Hoje na Grécia os trabalhadores estão em luta, e se fosse possível estar lá hoje com eles, lá estaria. A Frente Militante de Todos os Trabalhadores apelou à realização de manifestações de outras organizações sindicais. A greve deverá provocar o encerramento de escolas, serviços públicos e tribunais, enquanto os bancos, hospitais e grandes empresas do sector público estarão a funcionar a “meio gás”. O país está também privado de informação noticiosa das rádios e televisões devido à greve convocada pelo sindicato dos jornalistas. Os jornais não deverão hoje aparecer nas bancas.

Os protestos foram convocados pela poderosa Confederação Geral de Trabalhadores gregos (GSEE, com um milhão de associados). A Confederação dos funcionários Adedy (300 000 associados) – que representa a camada mais afetada pelas medidas de austeridade, nomeadamente com cortes salariais – apelou aos seus associados para que se juntem a esta nova greve, depois do primeiro protesto, de 10 de Fevereiro.

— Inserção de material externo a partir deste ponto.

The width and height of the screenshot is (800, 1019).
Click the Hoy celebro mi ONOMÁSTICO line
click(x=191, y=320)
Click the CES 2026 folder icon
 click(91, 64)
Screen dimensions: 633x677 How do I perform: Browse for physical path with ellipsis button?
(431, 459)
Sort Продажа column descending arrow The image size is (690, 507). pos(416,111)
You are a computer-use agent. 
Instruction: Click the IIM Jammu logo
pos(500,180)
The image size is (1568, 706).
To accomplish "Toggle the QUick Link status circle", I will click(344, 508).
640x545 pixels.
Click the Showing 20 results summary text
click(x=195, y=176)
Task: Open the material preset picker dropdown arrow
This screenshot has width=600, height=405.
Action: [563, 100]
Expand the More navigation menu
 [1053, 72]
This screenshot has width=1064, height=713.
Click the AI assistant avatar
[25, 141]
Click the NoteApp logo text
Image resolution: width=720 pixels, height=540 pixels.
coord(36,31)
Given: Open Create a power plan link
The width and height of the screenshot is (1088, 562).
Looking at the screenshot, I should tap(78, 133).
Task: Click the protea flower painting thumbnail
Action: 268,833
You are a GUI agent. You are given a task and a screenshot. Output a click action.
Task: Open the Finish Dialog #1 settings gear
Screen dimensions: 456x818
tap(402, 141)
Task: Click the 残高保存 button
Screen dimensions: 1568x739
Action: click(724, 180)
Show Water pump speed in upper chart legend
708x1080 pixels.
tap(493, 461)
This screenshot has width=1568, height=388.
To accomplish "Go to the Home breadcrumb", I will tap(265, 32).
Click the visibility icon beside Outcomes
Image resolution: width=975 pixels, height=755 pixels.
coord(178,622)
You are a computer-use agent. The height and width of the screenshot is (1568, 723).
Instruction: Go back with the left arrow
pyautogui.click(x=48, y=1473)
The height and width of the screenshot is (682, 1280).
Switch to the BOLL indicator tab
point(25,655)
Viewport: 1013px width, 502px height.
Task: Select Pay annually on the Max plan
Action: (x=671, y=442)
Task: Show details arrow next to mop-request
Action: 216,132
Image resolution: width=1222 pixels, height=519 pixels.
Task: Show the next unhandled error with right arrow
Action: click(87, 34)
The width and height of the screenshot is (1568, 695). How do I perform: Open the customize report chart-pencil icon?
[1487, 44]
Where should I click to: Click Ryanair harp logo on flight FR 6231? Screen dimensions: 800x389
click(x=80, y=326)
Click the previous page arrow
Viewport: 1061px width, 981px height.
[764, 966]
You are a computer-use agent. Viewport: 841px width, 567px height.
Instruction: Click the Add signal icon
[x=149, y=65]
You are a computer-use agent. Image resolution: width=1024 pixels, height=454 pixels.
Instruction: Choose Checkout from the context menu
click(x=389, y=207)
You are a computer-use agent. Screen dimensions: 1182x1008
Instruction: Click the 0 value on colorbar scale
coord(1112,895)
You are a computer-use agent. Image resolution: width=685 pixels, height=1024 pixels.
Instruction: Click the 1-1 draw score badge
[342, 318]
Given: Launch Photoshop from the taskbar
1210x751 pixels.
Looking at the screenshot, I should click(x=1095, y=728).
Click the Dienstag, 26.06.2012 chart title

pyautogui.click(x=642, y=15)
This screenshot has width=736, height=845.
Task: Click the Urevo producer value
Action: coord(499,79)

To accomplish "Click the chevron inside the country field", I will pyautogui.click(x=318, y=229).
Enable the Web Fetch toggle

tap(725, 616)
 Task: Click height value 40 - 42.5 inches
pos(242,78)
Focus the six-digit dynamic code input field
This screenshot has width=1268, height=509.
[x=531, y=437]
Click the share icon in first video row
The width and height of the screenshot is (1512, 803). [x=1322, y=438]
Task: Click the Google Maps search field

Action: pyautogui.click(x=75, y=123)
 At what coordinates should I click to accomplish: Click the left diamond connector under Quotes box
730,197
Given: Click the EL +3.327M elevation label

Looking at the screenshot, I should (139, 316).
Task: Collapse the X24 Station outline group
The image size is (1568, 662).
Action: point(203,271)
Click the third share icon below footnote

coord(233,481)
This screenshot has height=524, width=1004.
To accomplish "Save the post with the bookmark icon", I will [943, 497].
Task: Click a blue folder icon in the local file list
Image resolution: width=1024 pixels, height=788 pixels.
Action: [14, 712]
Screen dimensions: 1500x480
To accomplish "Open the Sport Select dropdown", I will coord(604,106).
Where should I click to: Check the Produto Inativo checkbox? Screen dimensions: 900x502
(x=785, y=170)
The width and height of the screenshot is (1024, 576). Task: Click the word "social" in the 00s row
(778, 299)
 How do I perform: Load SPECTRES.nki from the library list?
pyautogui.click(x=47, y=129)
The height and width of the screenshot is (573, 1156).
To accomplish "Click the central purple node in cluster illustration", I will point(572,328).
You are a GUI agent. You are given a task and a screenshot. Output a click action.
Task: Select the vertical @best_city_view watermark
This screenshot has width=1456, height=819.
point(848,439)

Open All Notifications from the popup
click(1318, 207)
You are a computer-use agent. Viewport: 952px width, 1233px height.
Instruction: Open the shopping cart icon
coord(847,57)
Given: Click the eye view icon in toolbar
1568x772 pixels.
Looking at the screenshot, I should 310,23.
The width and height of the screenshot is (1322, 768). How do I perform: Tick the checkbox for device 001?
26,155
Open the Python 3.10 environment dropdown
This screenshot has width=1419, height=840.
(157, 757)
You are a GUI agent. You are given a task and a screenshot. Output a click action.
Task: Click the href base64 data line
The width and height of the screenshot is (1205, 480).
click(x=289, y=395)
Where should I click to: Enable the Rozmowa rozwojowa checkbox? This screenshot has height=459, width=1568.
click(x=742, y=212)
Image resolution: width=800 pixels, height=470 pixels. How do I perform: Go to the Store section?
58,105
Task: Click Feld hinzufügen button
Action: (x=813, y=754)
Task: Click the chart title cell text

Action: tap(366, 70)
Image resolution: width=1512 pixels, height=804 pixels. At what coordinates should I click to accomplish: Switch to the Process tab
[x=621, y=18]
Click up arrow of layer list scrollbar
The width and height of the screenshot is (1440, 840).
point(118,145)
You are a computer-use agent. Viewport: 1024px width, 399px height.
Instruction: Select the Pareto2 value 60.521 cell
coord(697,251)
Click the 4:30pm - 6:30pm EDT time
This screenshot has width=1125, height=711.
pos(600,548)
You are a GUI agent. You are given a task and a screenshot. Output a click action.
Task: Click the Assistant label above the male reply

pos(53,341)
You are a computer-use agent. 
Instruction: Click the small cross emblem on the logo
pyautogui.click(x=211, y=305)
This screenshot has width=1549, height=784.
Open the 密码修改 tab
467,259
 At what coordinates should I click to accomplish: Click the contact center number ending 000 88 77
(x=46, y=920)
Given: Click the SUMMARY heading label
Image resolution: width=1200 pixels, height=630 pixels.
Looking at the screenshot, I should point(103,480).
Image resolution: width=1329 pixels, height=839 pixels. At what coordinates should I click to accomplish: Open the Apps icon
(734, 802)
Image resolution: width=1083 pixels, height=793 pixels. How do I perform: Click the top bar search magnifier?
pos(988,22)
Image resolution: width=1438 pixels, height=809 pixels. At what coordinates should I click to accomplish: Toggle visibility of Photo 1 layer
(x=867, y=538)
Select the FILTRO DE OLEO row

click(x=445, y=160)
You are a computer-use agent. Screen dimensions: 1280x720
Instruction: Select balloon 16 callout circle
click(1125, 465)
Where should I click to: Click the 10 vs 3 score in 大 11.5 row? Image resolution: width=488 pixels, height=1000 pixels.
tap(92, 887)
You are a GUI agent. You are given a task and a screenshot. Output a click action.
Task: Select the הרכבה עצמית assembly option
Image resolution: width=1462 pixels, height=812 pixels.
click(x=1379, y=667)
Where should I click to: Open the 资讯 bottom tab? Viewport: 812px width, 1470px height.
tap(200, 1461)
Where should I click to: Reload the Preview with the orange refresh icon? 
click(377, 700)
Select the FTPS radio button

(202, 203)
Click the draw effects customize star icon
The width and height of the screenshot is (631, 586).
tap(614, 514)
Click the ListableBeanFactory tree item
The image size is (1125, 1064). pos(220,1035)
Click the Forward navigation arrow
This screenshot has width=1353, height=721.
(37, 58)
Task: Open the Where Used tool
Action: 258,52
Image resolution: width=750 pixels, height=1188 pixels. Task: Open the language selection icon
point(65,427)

Estamos a viver um tempo de requilíbrio dos pratos da balança, de um lado quem trabalha, do outro quem explora o trabalho e as vidas dos outros. Hoje não nos daremos ao luxo de nos demitirmos desta luta.

Pelo contrário, vamos empregar tudo o que tivermos, investir aquilo que não temos, sonhar com o que queremos, e vamos cerrar as forças todas que conseguirmos juntar para resistir, e para propor um novo equilíbrio que sirva, antes de tudo, à maioria das pessoas.